Kristina Miler — 2019 Woodrow Wilson Foundation Award Recipient

The American Political Science Association (APSA) will present the Woodrow Wilson Foundation Award to Dr. Kristina Miler at the 2019 APSA Annual Meeting & Exhibition, the world’s largest gathering of political scientists and source for emerging scholarship in the discipline.  The $5,000 award, supported by Princeton University, recognizes the best book on government, politics, or international affairs.

Kris Miler is an Associate Professor in the Department of Government and Politics at the University of Maryland.  She teaches courses in American government, legislative politics, interest group politics, and social movements.

Her research interests focus on political representation, especially in the U.S. Congress.  She is the author of Poor Representation: Congress and the Politics of Poverty in the United States (Cambridge University Press, 2018), which demonstrates that although the poor are widely visible in American politics, they are grossly underrepresented in Congress.  Her previous book, Constituency Representation in Congress: The View from Capitol Hill (Cambridge University Press, 2010), won the Alan Rosenthal Award from the American Political Science Association for the best book or article of potential value to legislative practitioners.  Her research also has appeared in the Journal of Politics, Legislative Studies Quarterly, Political Psychology, and American Politics Research.

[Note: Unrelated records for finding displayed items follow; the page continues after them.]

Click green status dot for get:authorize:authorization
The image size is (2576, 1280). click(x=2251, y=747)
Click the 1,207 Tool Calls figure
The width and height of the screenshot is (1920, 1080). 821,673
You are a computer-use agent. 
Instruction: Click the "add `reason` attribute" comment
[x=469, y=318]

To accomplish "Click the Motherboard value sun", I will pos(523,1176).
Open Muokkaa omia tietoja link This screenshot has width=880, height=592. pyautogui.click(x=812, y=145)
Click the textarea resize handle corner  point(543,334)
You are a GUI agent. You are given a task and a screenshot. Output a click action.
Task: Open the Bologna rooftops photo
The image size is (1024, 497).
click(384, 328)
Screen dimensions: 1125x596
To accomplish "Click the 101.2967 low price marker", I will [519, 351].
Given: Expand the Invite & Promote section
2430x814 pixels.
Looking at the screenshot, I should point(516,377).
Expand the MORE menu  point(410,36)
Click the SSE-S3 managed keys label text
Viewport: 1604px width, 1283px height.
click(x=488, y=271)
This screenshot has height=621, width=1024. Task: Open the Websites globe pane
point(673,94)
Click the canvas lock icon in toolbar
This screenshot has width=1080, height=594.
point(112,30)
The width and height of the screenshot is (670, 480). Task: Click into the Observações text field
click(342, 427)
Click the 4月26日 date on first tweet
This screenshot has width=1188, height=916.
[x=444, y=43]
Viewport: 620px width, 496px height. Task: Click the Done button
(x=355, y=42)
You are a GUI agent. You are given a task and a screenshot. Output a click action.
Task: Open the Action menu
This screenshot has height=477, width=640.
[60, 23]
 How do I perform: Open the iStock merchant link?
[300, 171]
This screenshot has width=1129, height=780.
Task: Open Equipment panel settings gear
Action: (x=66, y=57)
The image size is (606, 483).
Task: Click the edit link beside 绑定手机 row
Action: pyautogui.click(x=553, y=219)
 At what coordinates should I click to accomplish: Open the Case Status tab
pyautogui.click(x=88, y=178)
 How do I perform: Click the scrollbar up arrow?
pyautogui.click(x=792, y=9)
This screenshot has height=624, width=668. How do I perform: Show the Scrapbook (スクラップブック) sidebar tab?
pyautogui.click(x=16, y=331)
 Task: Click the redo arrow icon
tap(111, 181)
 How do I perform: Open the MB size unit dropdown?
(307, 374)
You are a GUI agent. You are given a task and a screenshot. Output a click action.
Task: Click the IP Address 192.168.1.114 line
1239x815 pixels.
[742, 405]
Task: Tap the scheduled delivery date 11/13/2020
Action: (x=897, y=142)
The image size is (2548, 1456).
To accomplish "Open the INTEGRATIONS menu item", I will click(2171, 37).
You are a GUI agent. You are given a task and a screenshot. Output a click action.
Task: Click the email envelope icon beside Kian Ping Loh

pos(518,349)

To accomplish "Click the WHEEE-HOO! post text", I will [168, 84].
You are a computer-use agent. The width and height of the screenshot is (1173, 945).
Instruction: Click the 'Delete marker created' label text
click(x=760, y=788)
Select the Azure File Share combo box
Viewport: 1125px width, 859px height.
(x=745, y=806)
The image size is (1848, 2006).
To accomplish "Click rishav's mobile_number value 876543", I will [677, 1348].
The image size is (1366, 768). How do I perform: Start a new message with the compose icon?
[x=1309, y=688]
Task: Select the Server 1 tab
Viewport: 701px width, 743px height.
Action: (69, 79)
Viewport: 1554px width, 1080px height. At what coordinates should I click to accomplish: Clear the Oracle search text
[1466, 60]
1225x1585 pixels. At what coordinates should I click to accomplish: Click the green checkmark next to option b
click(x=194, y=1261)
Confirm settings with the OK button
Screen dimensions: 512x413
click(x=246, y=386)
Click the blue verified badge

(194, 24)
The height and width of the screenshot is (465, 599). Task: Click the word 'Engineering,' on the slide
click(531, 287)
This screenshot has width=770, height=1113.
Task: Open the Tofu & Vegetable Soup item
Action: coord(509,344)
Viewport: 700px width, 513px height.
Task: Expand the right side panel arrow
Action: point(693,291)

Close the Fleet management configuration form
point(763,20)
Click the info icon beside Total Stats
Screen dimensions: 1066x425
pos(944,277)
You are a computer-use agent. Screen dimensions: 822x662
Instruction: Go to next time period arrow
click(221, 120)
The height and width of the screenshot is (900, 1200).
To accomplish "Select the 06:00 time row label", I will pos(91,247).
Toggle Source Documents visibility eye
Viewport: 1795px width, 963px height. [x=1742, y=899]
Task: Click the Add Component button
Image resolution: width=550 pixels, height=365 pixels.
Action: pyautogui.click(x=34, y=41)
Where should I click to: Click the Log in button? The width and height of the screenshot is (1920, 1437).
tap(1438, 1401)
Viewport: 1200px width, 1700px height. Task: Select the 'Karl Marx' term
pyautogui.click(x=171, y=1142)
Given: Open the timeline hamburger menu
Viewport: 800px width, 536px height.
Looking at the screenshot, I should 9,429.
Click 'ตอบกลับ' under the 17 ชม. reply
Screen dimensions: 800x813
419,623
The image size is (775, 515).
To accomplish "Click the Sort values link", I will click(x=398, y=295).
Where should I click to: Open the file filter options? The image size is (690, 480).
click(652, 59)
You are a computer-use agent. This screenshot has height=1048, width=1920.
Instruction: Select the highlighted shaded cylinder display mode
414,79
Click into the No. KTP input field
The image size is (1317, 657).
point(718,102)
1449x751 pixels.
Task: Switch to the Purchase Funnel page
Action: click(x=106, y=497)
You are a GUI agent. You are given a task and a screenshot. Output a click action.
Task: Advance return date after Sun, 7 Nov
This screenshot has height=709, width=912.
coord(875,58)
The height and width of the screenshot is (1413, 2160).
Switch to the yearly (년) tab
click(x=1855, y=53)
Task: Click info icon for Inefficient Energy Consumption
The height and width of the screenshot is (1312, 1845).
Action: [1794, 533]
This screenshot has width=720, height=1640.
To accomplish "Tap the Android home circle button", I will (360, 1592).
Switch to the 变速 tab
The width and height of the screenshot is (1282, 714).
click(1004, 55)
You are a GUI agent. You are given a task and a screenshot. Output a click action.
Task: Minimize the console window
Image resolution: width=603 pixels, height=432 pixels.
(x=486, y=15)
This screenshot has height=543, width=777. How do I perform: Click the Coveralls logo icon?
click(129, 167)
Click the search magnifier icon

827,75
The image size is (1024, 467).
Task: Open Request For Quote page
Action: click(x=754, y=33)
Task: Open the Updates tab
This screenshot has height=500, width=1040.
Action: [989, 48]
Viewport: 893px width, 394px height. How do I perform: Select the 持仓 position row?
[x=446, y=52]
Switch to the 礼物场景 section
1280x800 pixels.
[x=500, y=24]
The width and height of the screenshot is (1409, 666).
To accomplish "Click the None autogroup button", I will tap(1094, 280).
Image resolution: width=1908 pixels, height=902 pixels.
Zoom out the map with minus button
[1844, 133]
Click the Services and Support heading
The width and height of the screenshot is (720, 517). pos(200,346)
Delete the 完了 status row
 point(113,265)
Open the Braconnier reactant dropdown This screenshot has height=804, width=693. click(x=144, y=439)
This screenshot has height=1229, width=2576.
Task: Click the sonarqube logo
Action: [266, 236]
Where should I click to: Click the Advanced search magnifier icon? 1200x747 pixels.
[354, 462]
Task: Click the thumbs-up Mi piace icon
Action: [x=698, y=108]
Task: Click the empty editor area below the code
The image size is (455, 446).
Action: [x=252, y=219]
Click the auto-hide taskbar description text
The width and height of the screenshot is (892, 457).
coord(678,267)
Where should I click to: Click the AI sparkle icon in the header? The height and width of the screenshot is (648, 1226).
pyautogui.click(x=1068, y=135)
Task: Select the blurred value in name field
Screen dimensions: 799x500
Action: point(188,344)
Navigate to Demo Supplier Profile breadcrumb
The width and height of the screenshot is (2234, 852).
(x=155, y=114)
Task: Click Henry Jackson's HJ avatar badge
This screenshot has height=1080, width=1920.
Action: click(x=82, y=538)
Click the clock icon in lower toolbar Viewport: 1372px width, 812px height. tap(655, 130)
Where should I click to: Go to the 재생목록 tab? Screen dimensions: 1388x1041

Here is what the Award Committee had to say about their decision:

Does representational democracy work for the 60 million people living in poverty or near poverty in the United States?  Is the U.S Congress paying attention to the poor?  In Poor Representation: Congress and the Politics of Poverty in the United States, Kristina C. Miler offers a groundbreaking analysis on the general lack of Congressional actions to address the interest of the poor in our representational democracy.  This book challenges the effectiveness of our representational democracy in practice and engages us in a critical reexamination of our normative and empirical understanding of representative governance.   The study meticulously differentiates interest-based from preference-driven politics and conducts an outstanding investigation across a broad range of legislative, representational actions beyond Congressional votes and policy outcomes.  Further, Miler synthesizes multiple theoretical perspectives on representation, including aggregate, dyadic, and surrogate, in addressing issues affecting the poor.  Finally, Miler’s findings call our attention to the challenge of representational democracy, including the lack of diversity of Congressional members and the polarization of poverty issues between the two major parties.   These theoretical, empirical, and policy contributions are path breaking and are highly relevant beyond the political system in the U.S.